Class of 2011:Two percent claim unemployment
Published: Wednesday, October 31, 2012
Updated: Wednesday, October 31, 2012 13:10
UVM is trying some new ways to get more students jobs after college.
Career Services will be getting a makeover in the coming months, focusing on supplying students with more employment opportunities and internships, said Pamela Gardner, director of Career Services.
Career Services is constantly undergoing improvements, she said.
In the past, Career Services has had problems getting students internships due to a lack of resources and graduates on the alumni network helping students attain them, Gardner said.
“Internships are really important to students,” she said. “We don’t feel that UVM has as strong of a unified internship as it could have.”
This year, Gardner said Career Services and the Career Center have focused their attention on bringing in more employers from the Burlington area, getting involved in more networking and encouraging student involvement earlier in their academic careers.
Students like junior Will Hofmann said they would like to see Career Services involved in more student outreach.

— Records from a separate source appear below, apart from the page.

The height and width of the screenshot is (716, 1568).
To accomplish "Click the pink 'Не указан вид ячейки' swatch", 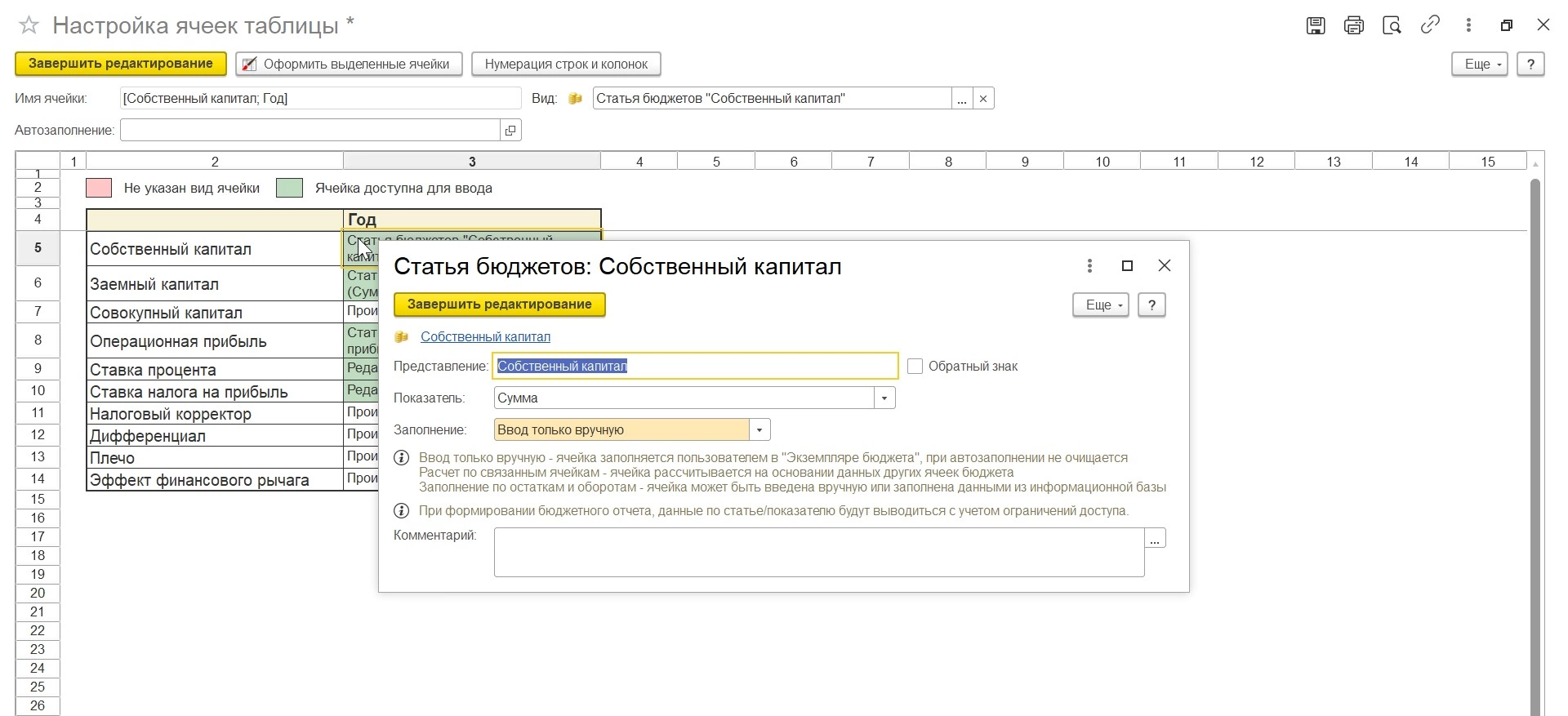I will click(99, 189).
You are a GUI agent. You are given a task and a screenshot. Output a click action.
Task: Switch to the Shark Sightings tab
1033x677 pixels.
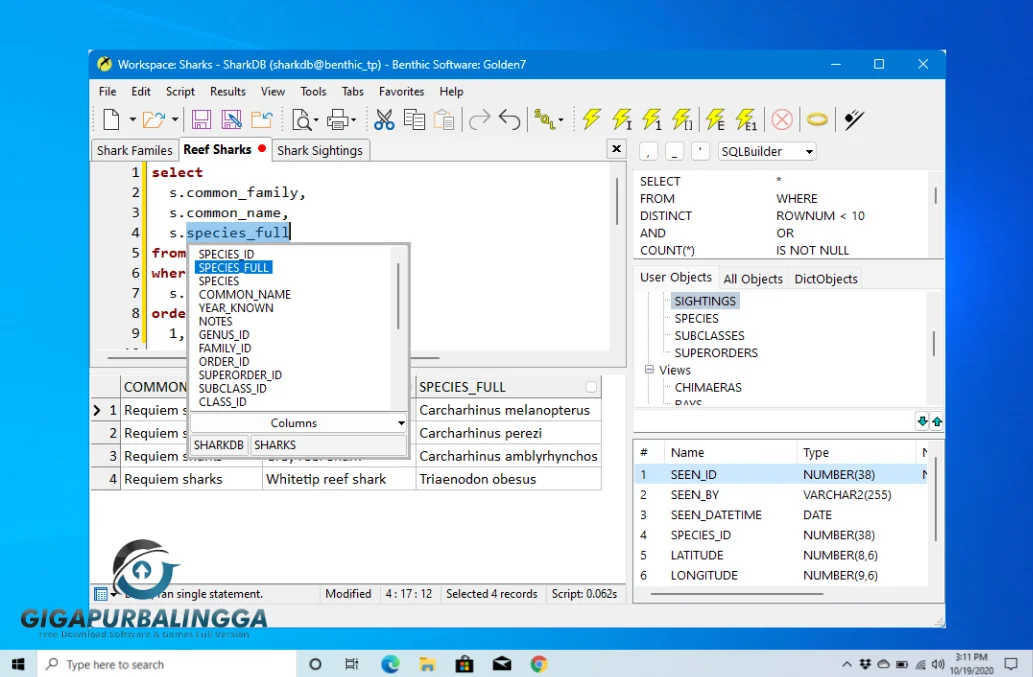pyautogui.click(x=319, y=150)
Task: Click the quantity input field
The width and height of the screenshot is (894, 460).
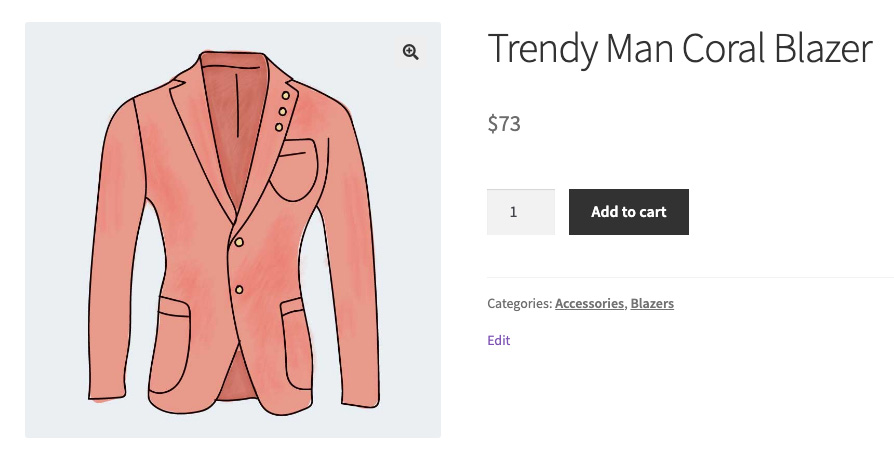Action: click(x=520, y=212)
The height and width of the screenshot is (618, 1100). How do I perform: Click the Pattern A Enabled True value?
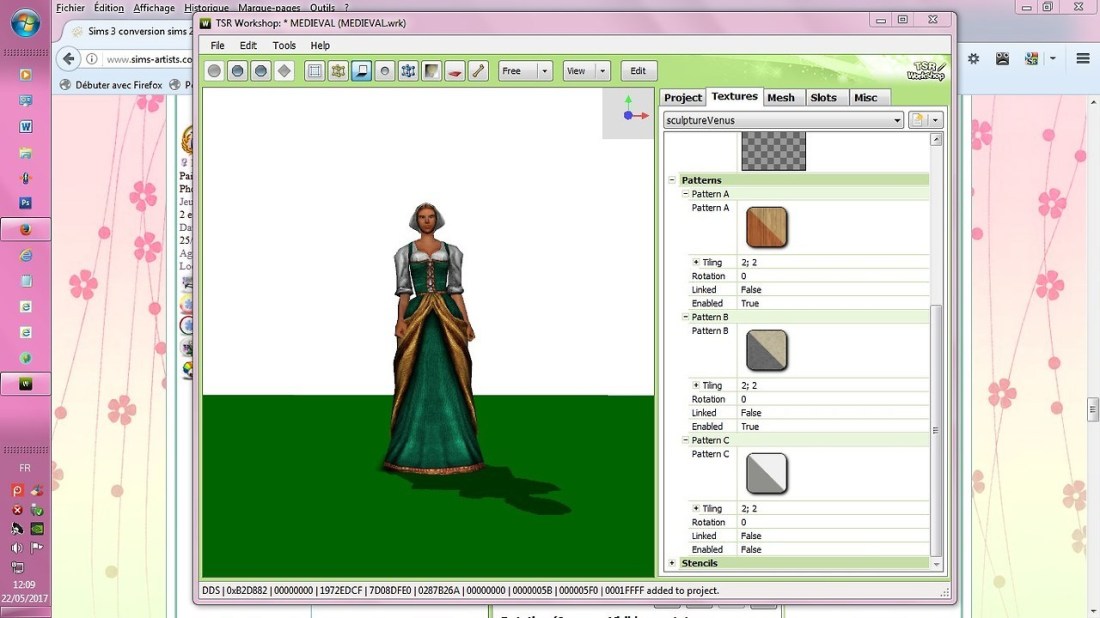tap(750, 303)
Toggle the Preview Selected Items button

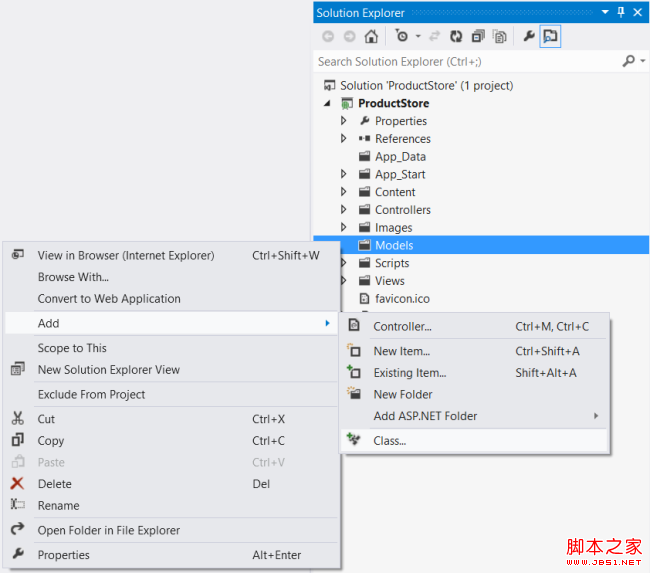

“I’ve never gone into Career Services,” he said. “I found their website really helpful though.”
A year after graduation, 85.7 percent of 2011 UVM graduates said that they had been able to find a job upon graduation, 19.3 percent had enrolled in graduate or professional school, and 1.7 percent were unemployed, according to a Career Services survey that just under one-third of the class responded to.
Dean of the Honors College Abu Rizvi heads a task force called the Career Development work group, made up of representatives from a number of academic units and various student services, to meet over the course of a year and make recommendations on career development.
“We want to emphasize when students come to UVM, there are people who’ll support you in career exploration and give you the tools that will help you succeed,” Rizvi said.
Rizvi said he plans to submit his recommendations for Career Services to the Office of the Provost at the end of the fall semester.
The goals of the task force are to emphasize the importance of student experience through learning opportunities, internships, co-op programs, undergraduate research and service learning.
“Not only do these enhance student learning, but they also show students how what they’re learning can be applied outside the classroom,” Rizvi said.
Senior Lisa Rogers said she found the Career Center useful when she applied to graduate schools.
“I think they were extremely helpful throughout the whole process,” she said.